Photo : Anne-Sofie Bathalon

Ce mois-ci, pour le deuxième épisode de la quatrième saison de l’émission La tête dans les nuances, une production de La Gazette de la Mauricie en collaboration avec Nous TV, on se demande comment on peut expliquer la capacité de certains organismes à perdurer au fil du temps. Pour répondre à cette question, l’animateur Robert Aubin a invité trois actrices importantes dans le milieu communautaire afin d’en discuter. Il s’agit de Shanaz Moussa, directrice générale du Traversier, de Joanne Blais, directrice générale de la Table de concertation du mouvement des femmes en Mauricie et de Valérie Delage, directrice générale du Comité de solidarité de Trois-Rivières. Voici un résumé de cette émission qui est disponible sur la chaîne Youtube de La Gazette de la Mauricie.
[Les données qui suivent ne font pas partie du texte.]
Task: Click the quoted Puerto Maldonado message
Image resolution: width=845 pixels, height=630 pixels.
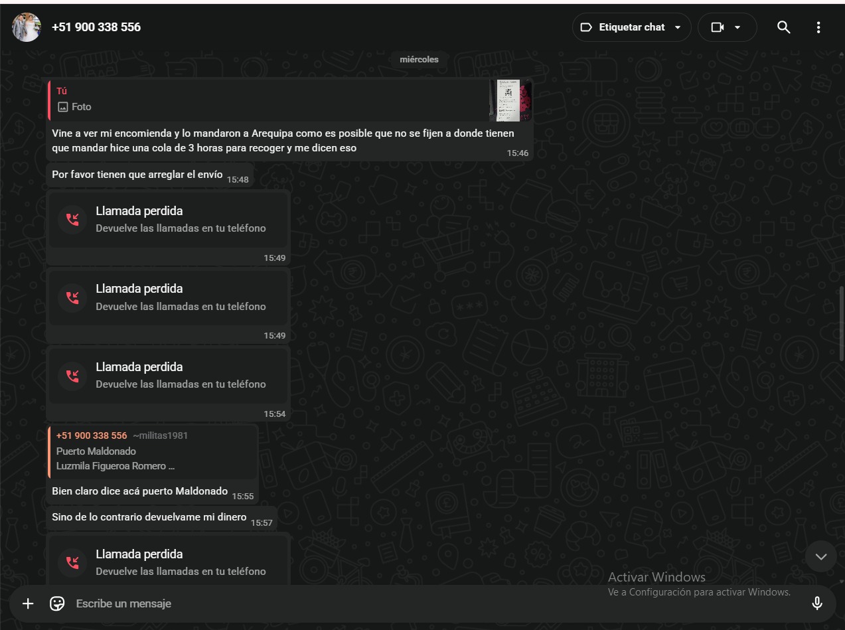Action: tap(153, 451)
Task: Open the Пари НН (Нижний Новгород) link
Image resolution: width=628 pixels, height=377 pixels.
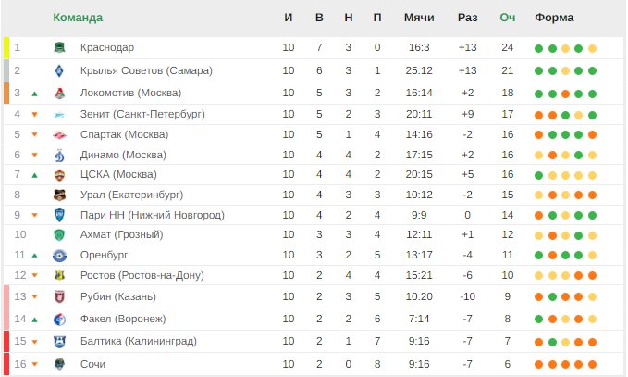Action: click(153, 216)
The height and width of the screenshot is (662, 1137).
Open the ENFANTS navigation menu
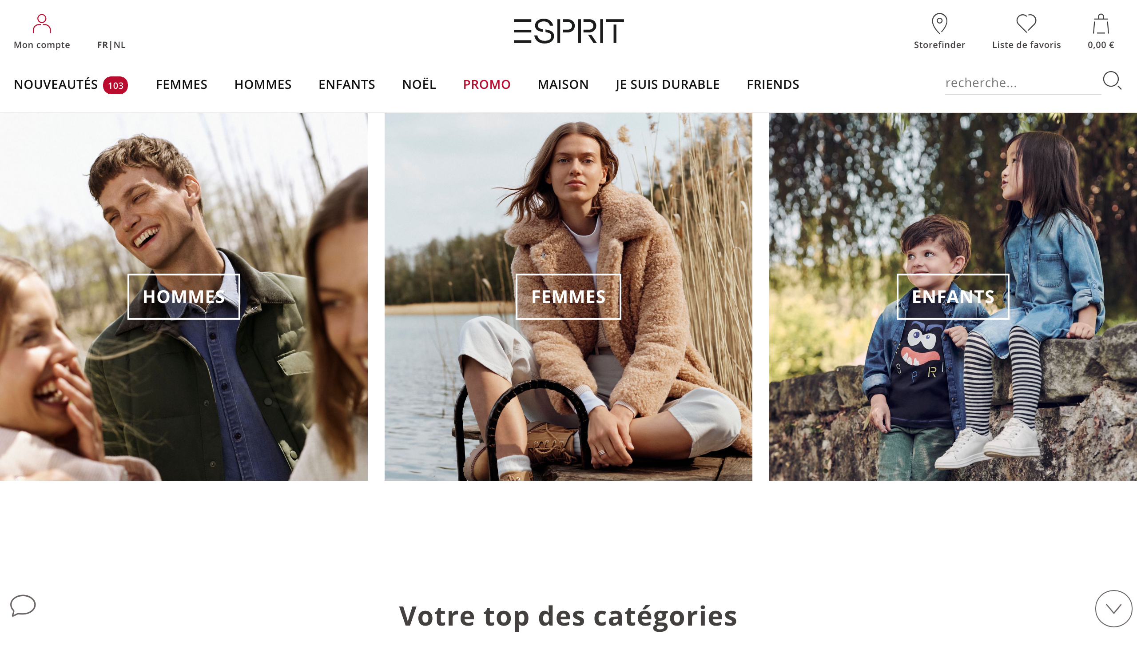[347, 84]
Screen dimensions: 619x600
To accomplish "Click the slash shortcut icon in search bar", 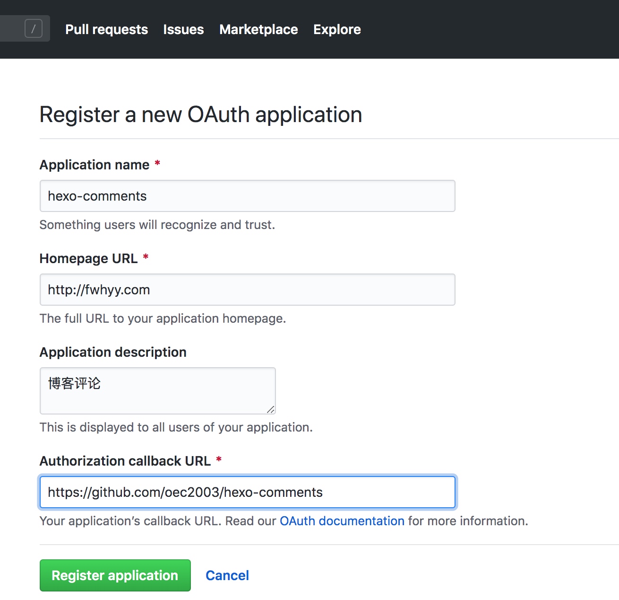I will point(34,29).
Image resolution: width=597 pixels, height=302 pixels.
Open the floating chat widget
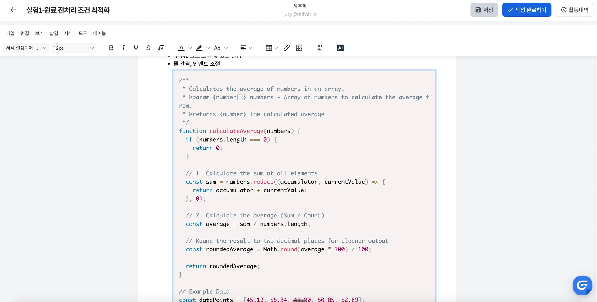pyautogui.click(x=582, y=285)
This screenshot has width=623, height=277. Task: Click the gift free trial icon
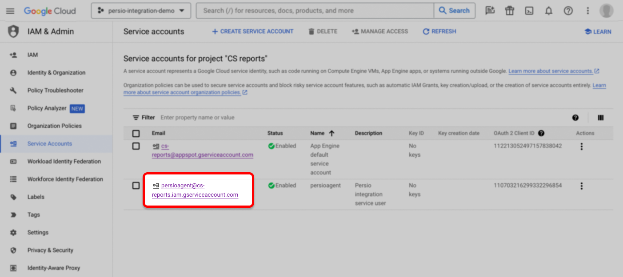coord(510,11)
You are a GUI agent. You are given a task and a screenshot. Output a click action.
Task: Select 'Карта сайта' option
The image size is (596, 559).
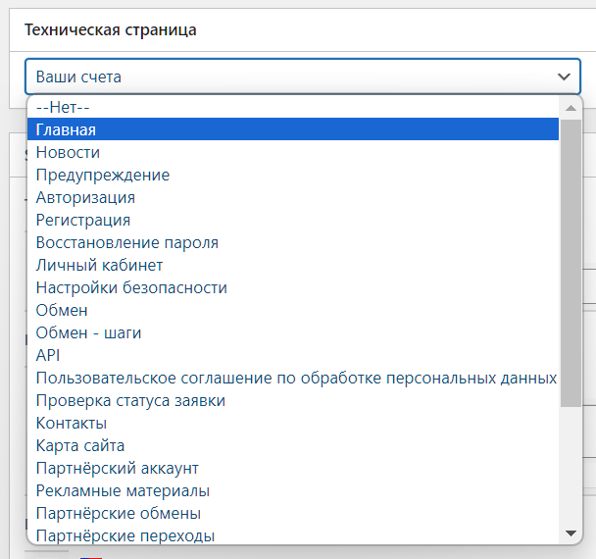point(80,445)
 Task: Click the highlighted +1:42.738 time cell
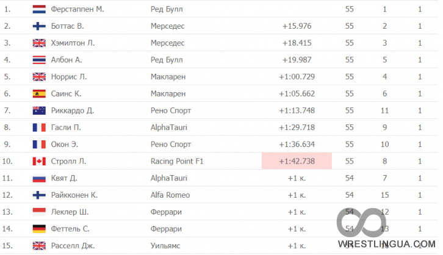point(297,161)
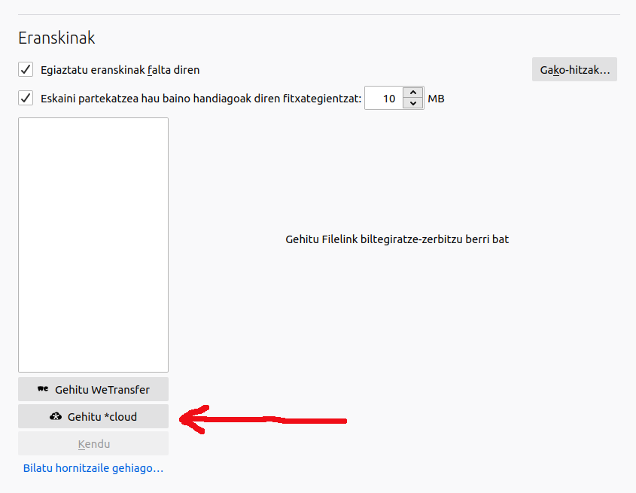Open the Bilatu hornitzaile gehiago… link
The image size is (636, 493).
point(93,468)
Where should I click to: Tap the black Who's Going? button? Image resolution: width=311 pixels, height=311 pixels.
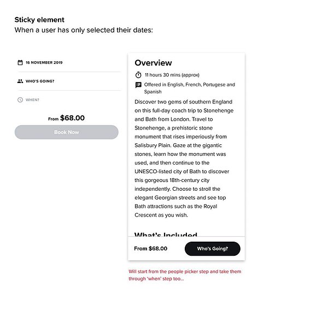pos(213,249)
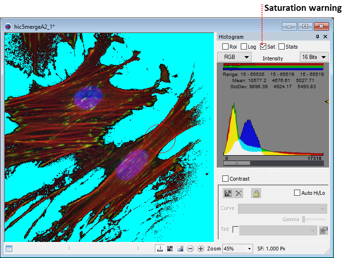Expand the 16 Bits dropdown
347x258 pixels.
click(x=314, y=57)
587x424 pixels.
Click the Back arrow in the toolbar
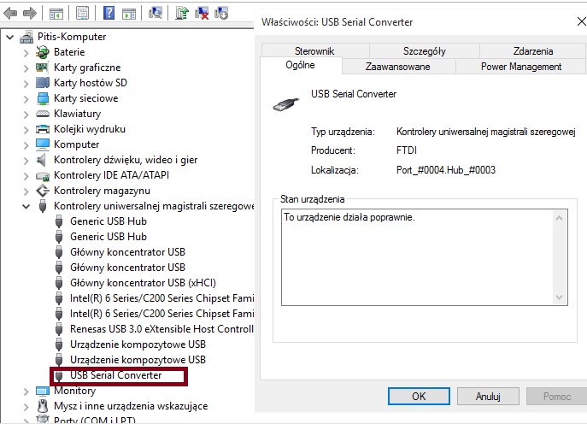[10, 14]
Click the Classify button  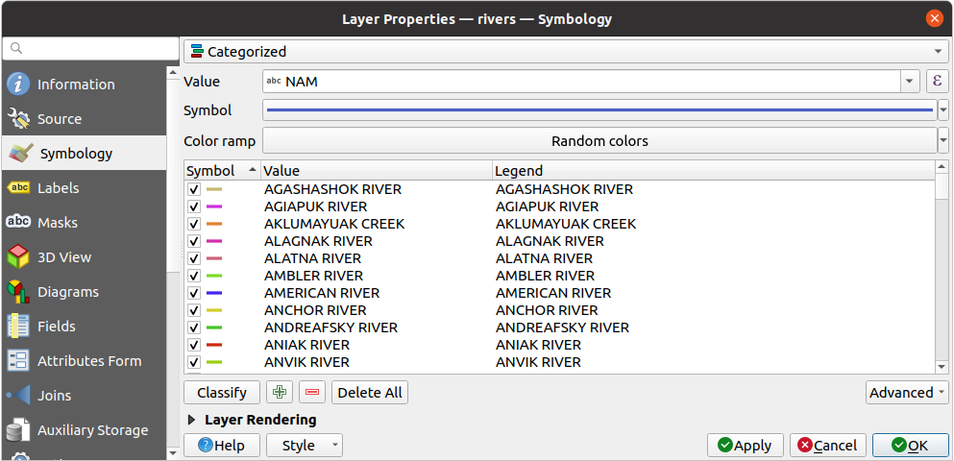point(222,392)

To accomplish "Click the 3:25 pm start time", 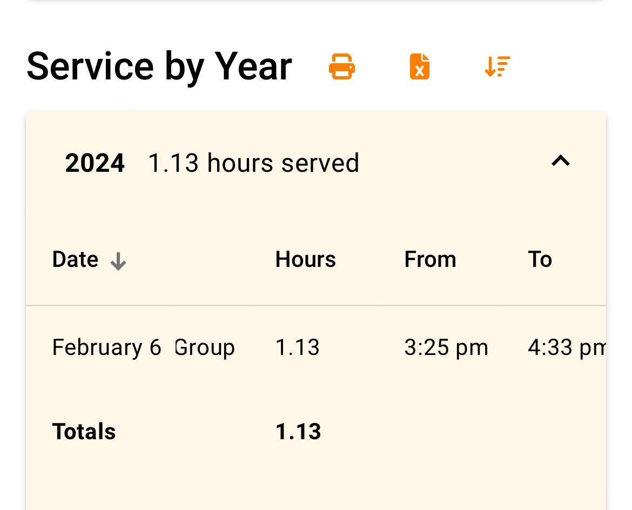I will coord(446,347).
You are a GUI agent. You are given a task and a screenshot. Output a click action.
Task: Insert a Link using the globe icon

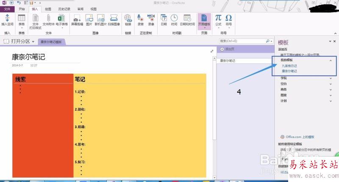pyautogui.click(x=128, y=20)
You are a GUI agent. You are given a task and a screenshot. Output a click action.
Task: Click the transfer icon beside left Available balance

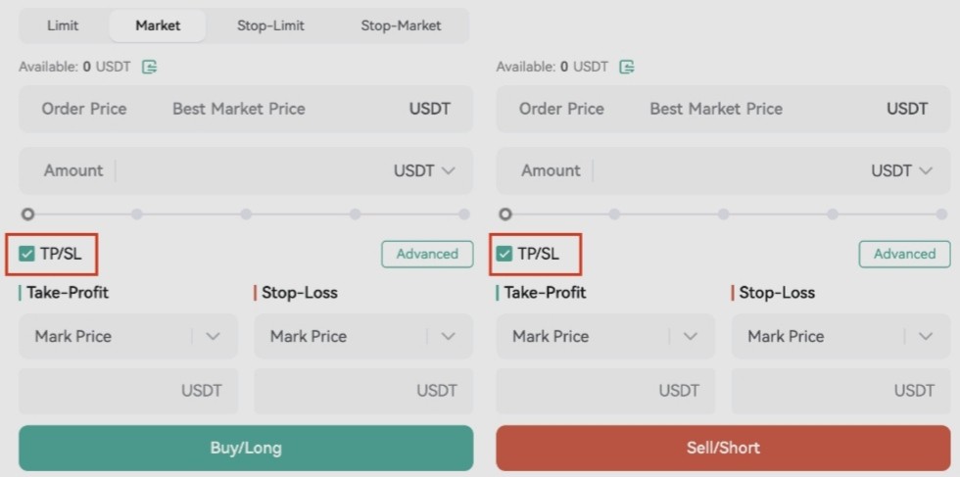tap(150, 67)
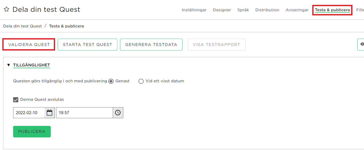The height and width of the screenshot is (150, 364).
Task: Open the calendar date picker icon
Action: click(49, 113)
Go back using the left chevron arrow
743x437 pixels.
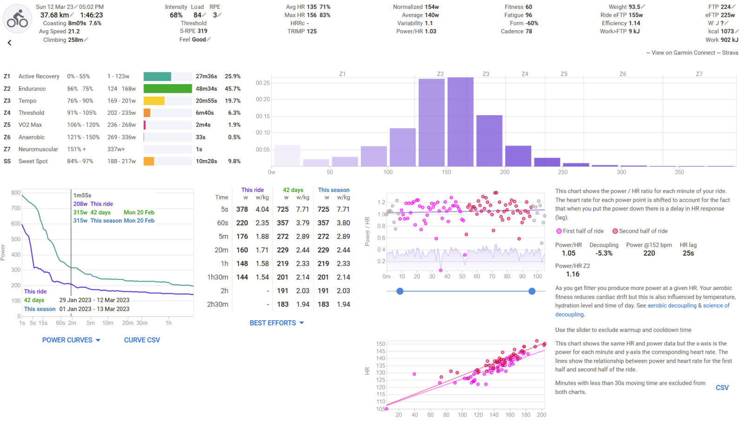pyautogui.click(x=9, y=43)
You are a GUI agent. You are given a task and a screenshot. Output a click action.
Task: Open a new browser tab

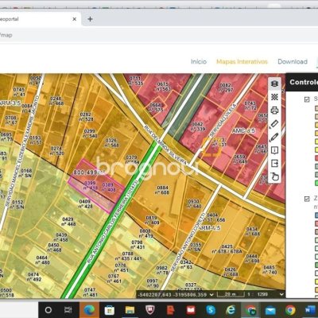[90, 19]
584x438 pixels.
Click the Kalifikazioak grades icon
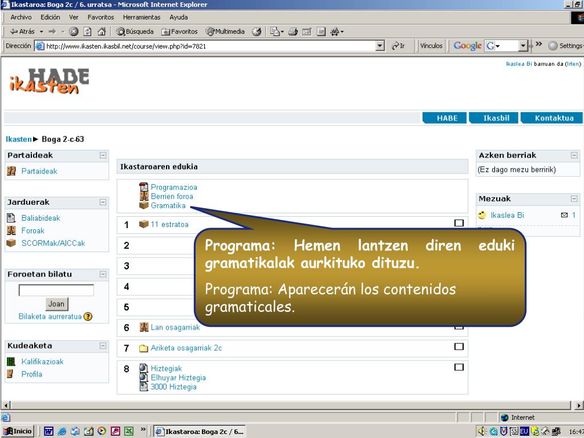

Pour écouter l’épisode complet : 

Pérennité et viabilité

L’animateur Robert Aubin fait remarquer que cette année, une foule d’organismes de la Mauricie soulignaient un anniversaire important. Il y a, par exemple, le 60e des Petits chanteurs de la Maîtrise du Cap, le 50e de l’École internationale de français de l’UQTR, le 40e du Gala Sport-Hommage et le 50e du Conservatoire de Trois-Rivières. D’ailleurs, Le Traversier, la Table de concertation des femmes de la Mauricie et le Comité de solidarité de Trois-Rivières fêtaient également des anniversaires importants. Dans cet épisode, les invités se questionnent sur les éléments qui peuvent expliquer le dynamisme et la vitalité de ces organismes à but non lucratif. Bref, comment comprendre l’atteinte de cette pérennité dans une société qui nous donne parfois l’impression que ses citoyens s’engagent de moins en moins ?

Les questions soulevées

Dans un premier temps, Robert Aubin se dirige vers Valérie Delage et lui demande quelles approches elle a adoptées pour assurer la viabilité de son organisation de même que la fidélisation, le renouvellement et l’engagement de ses sympathisants. Ensuite, il relève que le monde communautaire est majoritairement occupé par des femmes et s’adresse à Joanne Blais afin de savoir si, dans une société en constante recherche d’une plus grande équité femmes-hommes, on observe des progrès en cette matière. Finalement, l’animateur se demande devant la multitude des organismes communautaires répondant à des besoins divers, chacun devant faire face au défi de se singulariser, comment on peut arriver à positionner le sien, à le faire connaître et à trouver des réponses aux nombreux défis de financement, d’implication de la communauté et dans la communauté, de recrutement de personnel et combien d’autres encore. Pour y répondre, Shanaz Moussa fournit une piste de réflexion. 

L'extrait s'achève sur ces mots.